With that said, it is within our grasp to activate the parasympathetic nervous system at will and make use of its calming effects. I had a great conversation with a doctor once who told me that by simply practicing a certain breathing technique that I could lower my anxiety level, slow my heart rate and reclaim my racing mind to achieve personal peace. I have written about this before because in my mind it is more powerful than any pill or pharmaceutical remedy in the world for creating inner peace of mind.
Diaphragmatic breathing, abdominal breathing, belly breathing, deep breathing or costal breathing is the act of breathing deep into one’s lungs by flexing one’s diaphragm rather than breathing shallowly by flexing one’s rib cage. This deep breathing is marked by expansion of the abdomen rather than the chest when breathing.
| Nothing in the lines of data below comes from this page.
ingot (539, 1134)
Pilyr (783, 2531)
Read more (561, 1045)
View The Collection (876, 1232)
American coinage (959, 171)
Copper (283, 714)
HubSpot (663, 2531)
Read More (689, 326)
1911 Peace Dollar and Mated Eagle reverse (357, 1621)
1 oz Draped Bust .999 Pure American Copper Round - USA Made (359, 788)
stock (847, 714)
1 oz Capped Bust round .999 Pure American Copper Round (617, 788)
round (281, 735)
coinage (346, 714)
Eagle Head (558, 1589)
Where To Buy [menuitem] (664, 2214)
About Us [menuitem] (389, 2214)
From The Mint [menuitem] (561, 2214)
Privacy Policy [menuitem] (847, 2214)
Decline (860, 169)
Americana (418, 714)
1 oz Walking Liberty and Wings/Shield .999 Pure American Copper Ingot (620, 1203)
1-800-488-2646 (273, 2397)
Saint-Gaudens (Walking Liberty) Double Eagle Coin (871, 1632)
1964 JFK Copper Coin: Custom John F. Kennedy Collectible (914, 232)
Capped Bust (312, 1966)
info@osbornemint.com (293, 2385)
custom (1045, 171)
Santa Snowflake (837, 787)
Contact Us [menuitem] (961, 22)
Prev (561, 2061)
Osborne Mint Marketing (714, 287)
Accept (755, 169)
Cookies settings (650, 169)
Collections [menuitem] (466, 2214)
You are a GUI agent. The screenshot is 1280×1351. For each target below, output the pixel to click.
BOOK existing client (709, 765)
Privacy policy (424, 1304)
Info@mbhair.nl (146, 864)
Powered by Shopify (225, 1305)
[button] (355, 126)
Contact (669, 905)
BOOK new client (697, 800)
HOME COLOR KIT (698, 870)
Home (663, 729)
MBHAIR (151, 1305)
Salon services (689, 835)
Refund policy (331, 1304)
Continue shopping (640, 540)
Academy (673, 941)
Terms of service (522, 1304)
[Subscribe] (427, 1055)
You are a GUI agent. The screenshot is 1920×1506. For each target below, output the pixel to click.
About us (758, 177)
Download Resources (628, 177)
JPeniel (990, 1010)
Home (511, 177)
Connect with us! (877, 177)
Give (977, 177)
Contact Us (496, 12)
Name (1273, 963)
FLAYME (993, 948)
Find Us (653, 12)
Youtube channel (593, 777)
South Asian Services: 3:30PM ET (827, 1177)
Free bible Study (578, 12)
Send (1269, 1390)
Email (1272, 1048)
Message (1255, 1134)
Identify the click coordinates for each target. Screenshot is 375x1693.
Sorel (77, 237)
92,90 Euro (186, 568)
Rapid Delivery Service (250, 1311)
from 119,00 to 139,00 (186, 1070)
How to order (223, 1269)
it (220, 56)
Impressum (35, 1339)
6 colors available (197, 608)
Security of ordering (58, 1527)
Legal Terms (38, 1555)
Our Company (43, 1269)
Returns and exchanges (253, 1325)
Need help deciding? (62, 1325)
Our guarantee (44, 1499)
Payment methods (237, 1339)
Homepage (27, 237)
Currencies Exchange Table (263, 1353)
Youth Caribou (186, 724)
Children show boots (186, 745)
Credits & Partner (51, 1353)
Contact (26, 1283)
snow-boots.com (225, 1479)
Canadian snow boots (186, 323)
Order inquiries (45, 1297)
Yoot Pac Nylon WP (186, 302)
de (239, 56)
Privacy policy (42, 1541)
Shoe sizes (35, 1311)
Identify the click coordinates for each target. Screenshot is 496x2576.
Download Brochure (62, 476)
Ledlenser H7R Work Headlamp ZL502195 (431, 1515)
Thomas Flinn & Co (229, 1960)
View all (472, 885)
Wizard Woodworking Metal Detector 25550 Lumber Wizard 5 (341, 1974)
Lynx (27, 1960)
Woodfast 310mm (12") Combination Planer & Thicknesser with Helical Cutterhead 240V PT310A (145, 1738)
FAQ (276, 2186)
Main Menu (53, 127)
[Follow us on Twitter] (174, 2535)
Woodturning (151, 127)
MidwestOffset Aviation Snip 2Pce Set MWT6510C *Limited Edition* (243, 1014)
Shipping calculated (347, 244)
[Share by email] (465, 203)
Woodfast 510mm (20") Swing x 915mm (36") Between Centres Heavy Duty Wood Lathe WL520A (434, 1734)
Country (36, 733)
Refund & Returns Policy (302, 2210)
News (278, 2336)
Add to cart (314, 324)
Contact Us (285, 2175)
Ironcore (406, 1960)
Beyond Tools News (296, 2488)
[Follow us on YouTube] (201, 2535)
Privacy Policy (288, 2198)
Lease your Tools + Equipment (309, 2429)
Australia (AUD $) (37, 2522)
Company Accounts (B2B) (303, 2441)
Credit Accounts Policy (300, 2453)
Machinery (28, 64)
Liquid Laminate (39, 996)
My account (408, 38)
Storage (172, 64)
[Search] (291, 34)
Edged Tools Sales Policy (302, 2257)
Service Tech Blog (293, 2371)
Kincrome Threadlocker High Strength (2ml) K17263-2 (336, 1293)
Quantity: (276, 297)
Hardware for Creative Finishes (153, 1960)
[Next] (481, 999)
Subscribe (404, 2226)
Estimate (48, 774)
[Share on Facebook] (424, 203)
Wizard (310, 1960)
When I first practiced I would put my palm flat on my chest to make sure it wasn’t puffing out, but that my stomach was doing the puffing. It is generally considered a healthier and fuller way to ingest oxygen, and is often used as a therapy for hyperventilation, anxiety disorders and stuttering.
A common diaphragmatic breathing exercise is as follows: Sit or lie comfortably, with loose garments.Put one hand on your chest and one on your stomach.Slowly inhale through your nose or through pursed lips (to slow down the intake of breath).As you inhale, feel your stomach expand with your hand.Slowly exhale through pursed lips to regulate the release of air.Rest and repeat.
By doing little things like this we start to realize our inner conflicts are not eternal. Armed with this technique we can recharge and take part in the physical world around us. Personal inner peace generates energy. That increase in energy from focusing on our inner self is a giant step toward holistic wellness.
Once we realize that we do have power over our physical bodily functions through cognitive behavior, we can use it to our advantage to create and achieve personal peace and spiritual wellness. Be conscious of your thoughts and how they affect your body physically. If you don’t like the reaction, use that personal biofeedback and change the way you frame your thoughts.